The scientists conducted a scientific study involving monkeys to understand their reward system and derive more insights into how those systems perceive or calculate value. The team of scientists trained monkeys to perform various tasks for which they would be rewarded. The task involved choosing one of two pie charts on a computer screen. The charts had different colors, each representing a reward and the probability that they would get that reward.
The findings from the study showed that the monkeys largely selected the pie charts with a higher expected value. The researchers also found that the decisions showed stable activity in four brain region namely the DS, VS, mOFC and cOFC. They concluded that the cOFC and VS combined were responsible for risk-return decisions, as well as calculating the expected value. Reward and probability are thus calculated through the integration of the two brain regions.

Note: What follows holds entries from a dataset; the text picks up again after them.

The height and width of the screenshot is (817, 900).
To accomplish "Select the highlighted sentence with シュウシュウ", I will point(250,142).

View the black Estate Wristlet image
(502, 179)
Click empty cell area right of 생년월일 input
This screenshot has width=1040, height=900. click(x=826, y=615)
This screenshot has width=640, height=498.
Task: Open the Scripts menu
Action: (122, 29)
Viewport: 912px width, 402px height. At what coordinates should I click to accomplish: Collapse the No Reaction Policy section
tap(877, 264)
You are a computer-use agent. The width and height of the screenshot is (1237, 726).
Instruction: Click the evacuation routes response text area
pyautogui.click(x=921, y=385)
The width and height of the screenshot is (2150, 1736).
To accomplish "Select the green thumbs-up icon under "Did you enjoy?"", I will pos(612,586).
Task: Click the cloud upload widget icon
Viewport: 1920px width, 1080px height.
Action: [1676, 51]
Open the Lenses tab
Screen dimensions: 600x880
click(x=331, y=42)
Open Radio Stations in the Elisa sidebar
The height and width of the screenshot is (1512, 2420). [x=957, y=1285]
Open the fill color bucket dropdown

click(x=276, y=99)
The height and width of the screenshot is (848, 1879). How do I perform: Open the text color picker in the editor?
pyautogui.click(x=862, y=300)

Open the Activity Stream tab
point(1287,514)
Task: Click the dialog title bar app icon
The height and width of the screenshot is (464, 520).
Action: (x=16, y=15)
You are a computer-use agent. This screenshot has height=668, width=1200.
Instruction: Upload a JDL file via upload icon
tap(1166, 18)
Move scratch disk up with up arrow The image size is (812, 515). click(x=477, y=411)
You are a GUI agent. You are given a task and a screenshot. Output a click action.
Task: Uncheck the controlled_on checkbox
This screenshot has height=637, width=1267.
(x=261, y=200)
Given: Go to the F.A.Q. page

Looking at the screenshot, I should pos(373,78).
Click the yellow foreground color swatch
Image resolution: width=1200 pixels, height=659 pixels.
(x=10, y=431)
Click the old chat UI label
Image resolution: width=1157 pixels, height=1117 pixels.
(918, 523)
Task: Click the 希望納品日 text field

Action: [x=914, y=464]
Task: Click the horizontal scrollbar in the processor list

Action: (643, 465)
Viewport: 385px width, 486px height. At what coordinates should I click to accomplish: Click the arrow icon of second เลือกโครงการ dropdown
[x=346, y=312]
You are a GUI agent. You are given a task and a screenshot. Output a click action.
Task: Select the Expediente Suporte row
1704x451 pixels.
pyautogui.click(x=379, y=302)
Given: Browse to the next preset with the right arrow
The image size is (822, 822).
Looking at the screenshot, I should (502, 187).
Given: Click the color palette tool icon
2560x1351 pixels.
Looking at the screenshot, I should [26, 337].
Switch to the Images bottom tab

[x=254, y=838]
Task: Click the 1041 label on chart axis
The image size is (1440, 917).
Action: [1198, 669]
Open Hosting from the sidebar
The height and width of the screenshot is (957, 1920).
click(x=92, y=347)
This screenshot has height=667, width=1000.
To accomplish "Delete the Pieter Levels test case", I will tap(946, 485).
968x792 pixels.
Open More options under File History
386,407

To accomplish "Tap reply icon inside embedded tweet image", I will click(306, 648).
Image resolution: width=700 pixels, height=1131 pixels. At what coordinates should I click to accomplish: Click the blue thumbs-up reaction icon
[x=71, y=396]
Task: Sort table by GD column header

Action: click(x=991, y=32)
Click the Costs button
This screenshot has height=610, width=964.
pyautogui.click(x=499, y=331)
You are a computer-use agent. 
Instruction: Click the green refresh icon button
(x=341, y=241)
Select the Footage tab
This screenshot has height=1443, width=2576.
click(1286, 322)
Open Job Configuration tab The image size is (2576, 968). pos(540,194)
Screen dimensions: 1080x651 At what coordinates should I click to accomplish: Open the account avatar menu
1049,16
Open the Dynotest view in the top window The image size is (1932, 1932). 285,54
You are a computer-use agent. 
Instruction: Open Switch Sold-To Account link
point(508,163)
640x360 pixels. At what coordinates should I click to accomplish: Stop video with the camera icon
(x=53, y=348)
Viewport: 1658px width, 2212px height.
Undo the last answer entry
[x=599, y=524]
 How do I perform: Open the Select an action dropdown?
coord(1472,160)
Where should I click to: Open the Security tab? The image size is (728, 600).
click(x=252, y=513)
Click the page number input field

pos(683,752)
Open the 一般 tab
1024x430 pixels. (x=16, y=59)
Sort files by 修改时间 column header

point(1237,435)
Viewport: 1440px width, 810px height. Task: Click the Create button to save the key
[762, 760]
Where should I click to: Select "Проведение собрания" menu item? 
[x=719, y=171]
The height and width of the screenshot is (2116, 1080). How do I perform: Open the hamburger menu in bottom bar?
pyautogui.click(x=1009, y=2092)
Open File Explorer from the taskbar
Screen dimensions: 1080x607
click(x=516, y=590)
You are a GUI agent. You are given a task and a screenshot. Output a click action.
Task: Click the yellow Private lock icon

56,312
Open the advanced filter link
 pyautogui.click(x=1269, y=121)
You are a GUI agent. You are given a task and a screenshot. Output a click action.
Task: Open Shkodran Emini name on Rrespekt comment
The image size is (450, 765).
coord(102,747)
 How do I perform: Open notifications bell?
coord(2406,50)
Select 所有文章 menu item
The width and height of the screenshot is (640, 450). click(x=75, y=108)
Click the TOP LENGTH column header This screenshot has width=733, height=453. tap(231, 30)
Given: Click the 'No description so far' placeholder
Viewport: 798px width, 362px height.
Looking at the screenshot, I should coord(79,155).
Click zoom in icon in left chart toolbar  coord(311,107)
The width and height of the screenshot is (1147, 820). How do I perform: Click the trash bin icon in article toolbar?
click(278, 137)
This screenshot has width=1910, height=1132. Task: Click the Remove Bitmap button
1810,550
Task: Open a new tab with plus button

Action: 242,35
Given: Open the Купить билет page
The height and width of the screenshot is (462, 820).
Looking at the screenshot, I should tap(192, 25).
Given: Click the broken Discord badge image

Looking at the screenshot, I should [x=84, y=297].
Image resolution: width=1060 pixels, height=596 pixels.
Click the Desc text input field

Scientists observed a difference in the decision-making periods
One of the key observations in the study was that the two brain regions behaved differently over time. For example, the expected value signals generated in the cOFC were generated quickly while those from the VS were generated at a slower pace.The findings from the University of Tsukuba study were different from similar studies conducted in the past.
Professor Masayuki Matsumoto, the lead researcher in the study explains that the difference is because the researchers in the recent study used state-space analysis to understand neuronal properties in the brain regions being studied. This method allowed the researchers to identify important aspects such as stability and time taken for the signals to be transmitted across neurons.
The recent study provides an interesting dynamic especially as far as the duration it takes for the decision to be made. It is likely that economic decisions in the human brain are also conducted in a similar fashion.